Immediately, within the small network I roamed and discovered some amazing people that I had never met before. We began sharing and speaking… and it was quite amazing. Someone even commented that Ello had that new network smell. Over the weekend, I spent more time there than on Facebook… mostly viewing images and discovering people.
Why Do We Need Ello?
The immediate buzz around Ello and massive growth tells me one thing: We are not happy with the networks we have. Some people are focusing on the fact that Ello doesn’t have mass adoption, others are focusing on features. They’re both missing the point. It’s not about the adoption nor the features, it’s about whether the network fosters improved, healthy communication between human beings.
Is Ello the Answer?
No, not in my opinion. I know that Ello is beta but they’ve been clear about their vision by writing a manifesto:
Your social network is owned by advertisers. Every post you share, every friend you make and every link you follow is tracked, recorded and converted into data. Advertisers buy your data so they can show you more ads. You are the product that’s bought and sold.

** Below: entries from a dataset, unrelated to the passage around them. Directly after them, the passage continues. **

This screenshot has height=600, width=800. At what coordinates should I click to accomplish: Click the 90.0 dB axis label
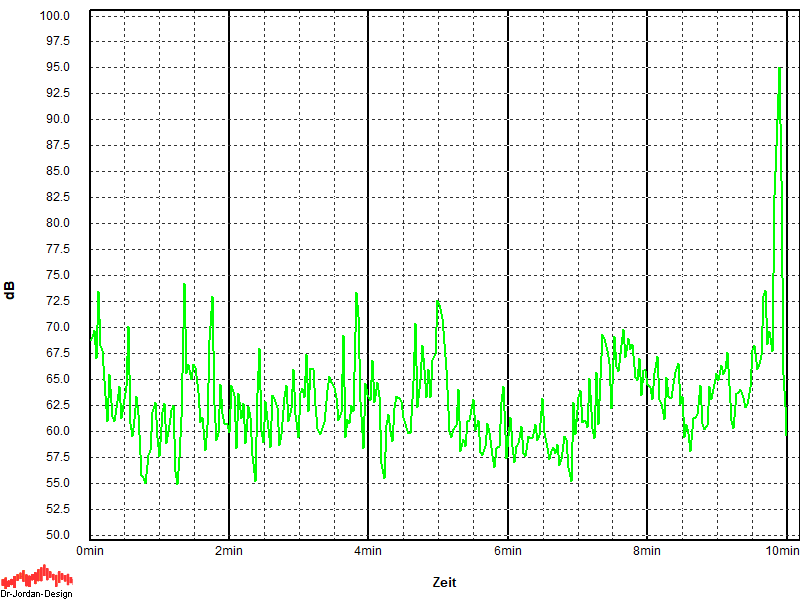coord(56,119)
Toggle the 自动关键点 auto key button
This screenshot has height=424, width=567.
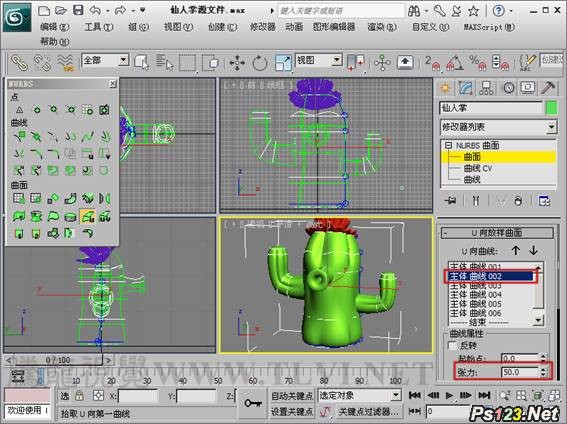point(292,396)
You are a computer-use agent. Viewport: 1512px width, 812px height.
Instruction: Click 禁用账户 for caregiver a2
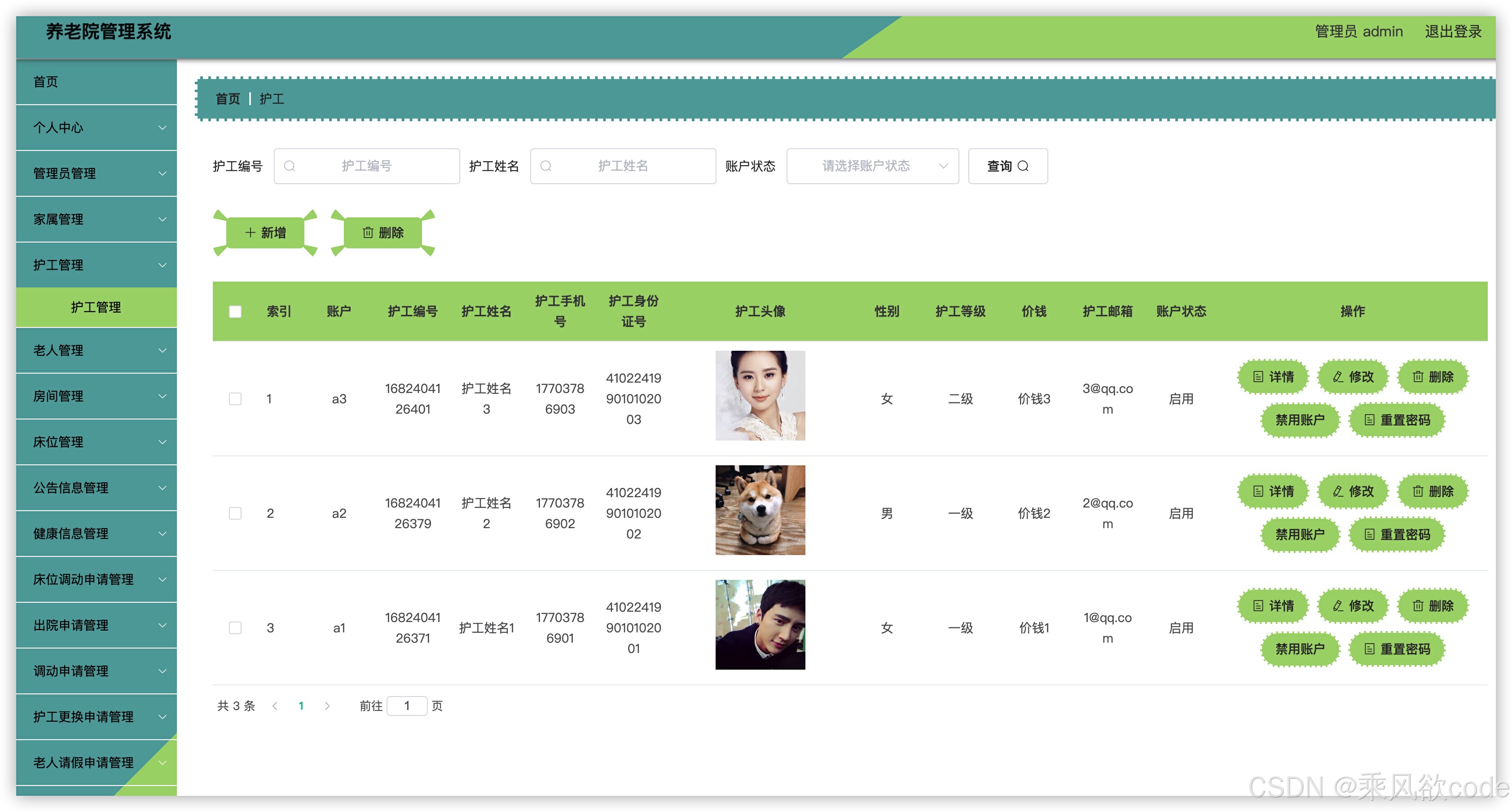1300,534
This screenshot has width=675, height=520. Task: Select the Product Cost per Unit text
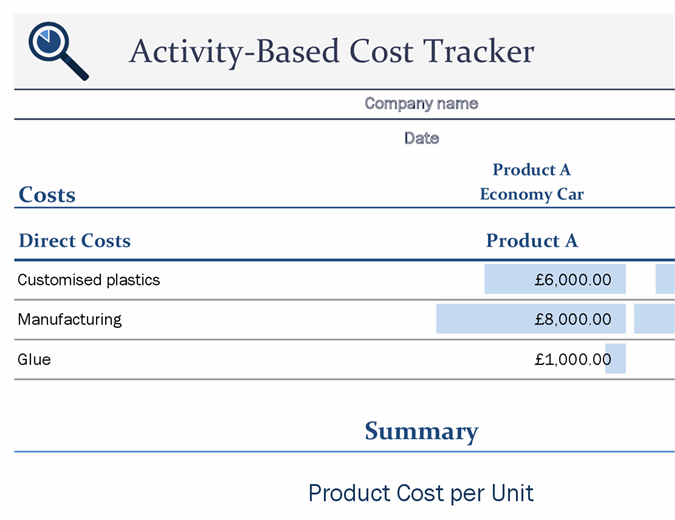point(421,493)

It doesn’t state this, but I’m going to paraphrase a bit and state that Ello believes a tie in with corporate dollars is a sell out, that companies are the enemy.
They’re wrong. Humans have relationships with businesses, products and services every day – and most of us appreciate those relationships. The companies that build the products I buy aren’t my enemy, I want them to be my friend… and I want to deepen my relationship with them.
I want them to listen to me, to respond to me, and to communicate to me personally when they know I’ll be interested.
Social Media Marketing is Failing Us
In the early days of Facebook, companies were allowed to set up pages to build their community and foster relationships beyond people with the brands they appreciated. It was the promise of social media marketing – that we didn’t have to shove ads in front of everyone and force them through a funnel of interruption to try to squeeze out a few sales. Businesses and consumers could mutually communicate with one another in a beautiful, permission-based interface.
We built our communities and engaged… and then Facebook pulled the rug out from under us. They began hiding our page updates. They now force us to advertise to the very people that requested engagement!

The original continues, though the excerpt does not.